TASK ITEM: Exactly retype the opening line of the entries and every line after it, ending with the line that contains "This screenshot has height=374, width=643.". Skip all pictures.

ENTRIES PROVIDED:
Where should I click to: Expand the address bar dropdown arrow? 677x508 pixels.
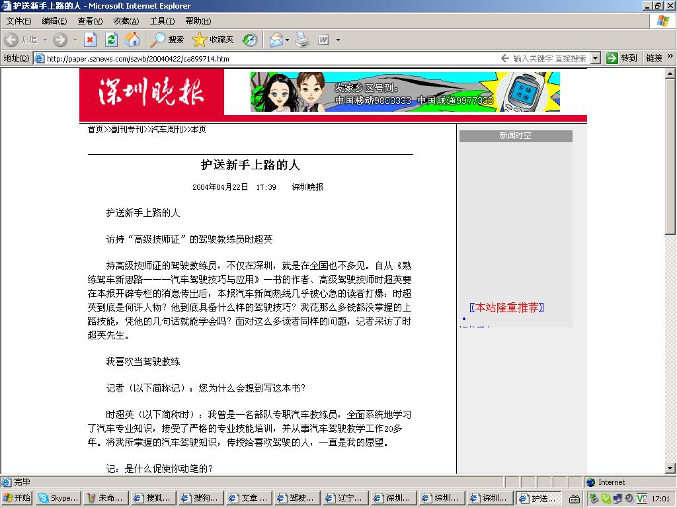(595, 58)
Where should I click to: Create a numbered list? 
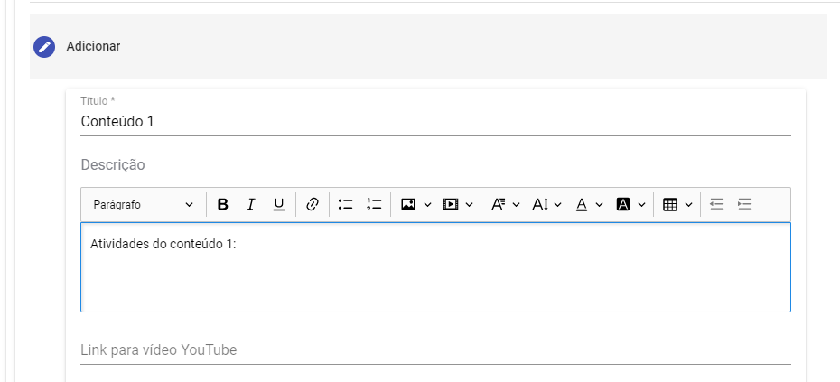[x=374, y=205]
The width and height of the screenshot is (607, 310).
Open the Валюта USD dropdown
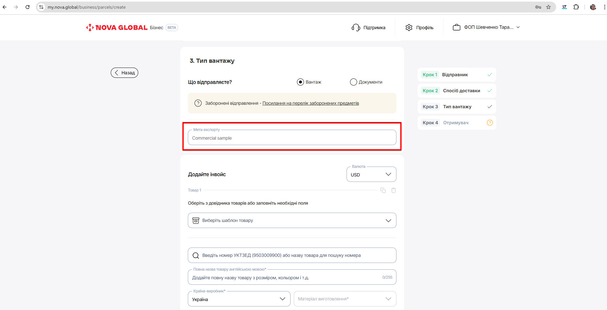[371, 175]
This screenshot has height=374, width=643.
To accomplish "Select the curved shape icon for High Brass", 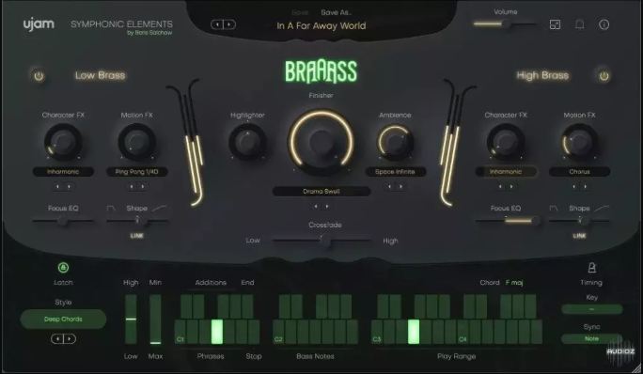I will coord(602,209).
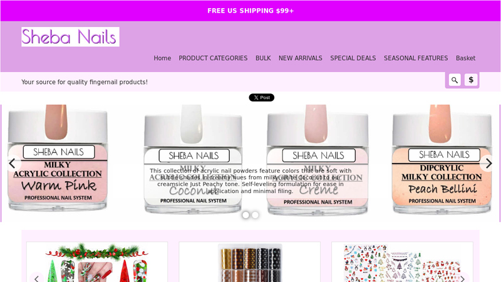Open the BULK menu item
This screenshot has height=282, width=501.
(x=263, y=58)
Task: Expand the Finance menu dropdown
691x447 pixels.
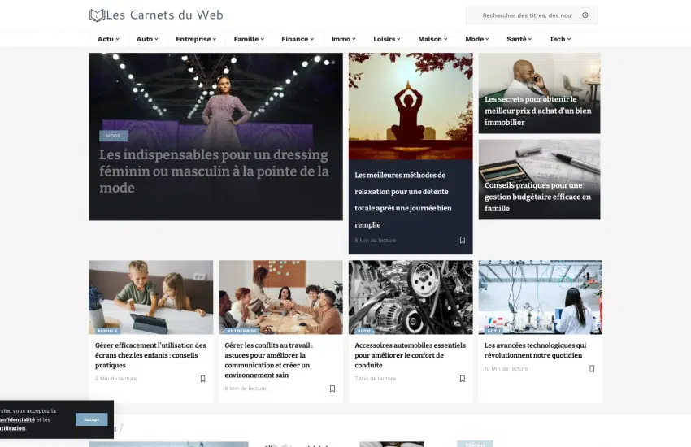Action: [298, 39]
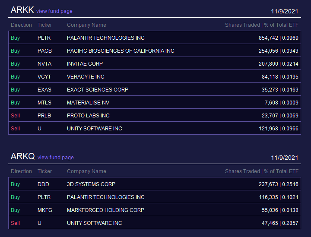Select the PLTR buy row in ARKK

(155, 38)
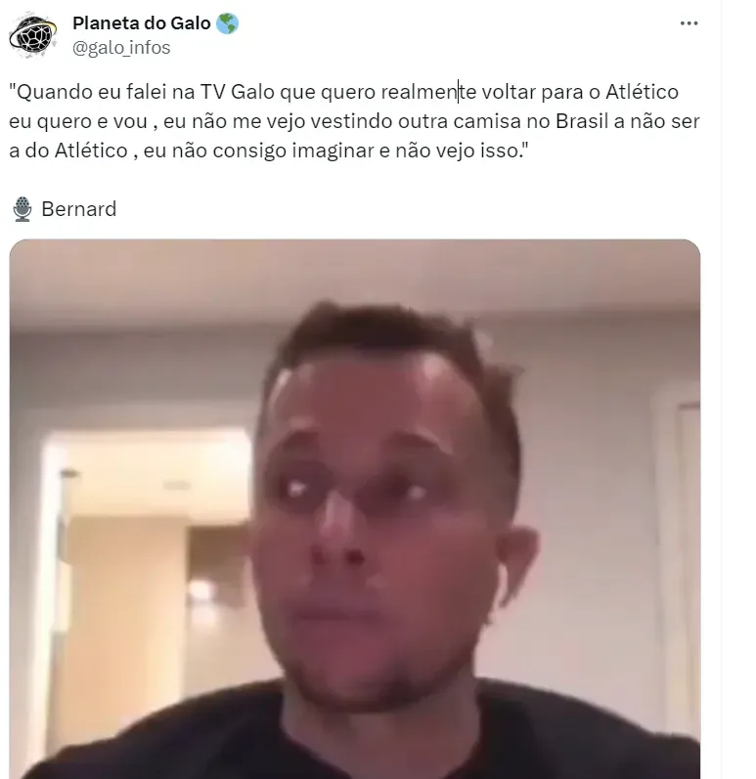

WORKED SOLUTION:
Where should I click to: Expand the address bar dropdown arrow? 677x508 pixels.
(595, 58)
Where should I click to: Create a numbered list? 
[x=374, y=205]
The width and height of the screenshot is (607, 310).
Open the Валюта USD dropdown
[371, 175]
This screenshot has height=374, width=643.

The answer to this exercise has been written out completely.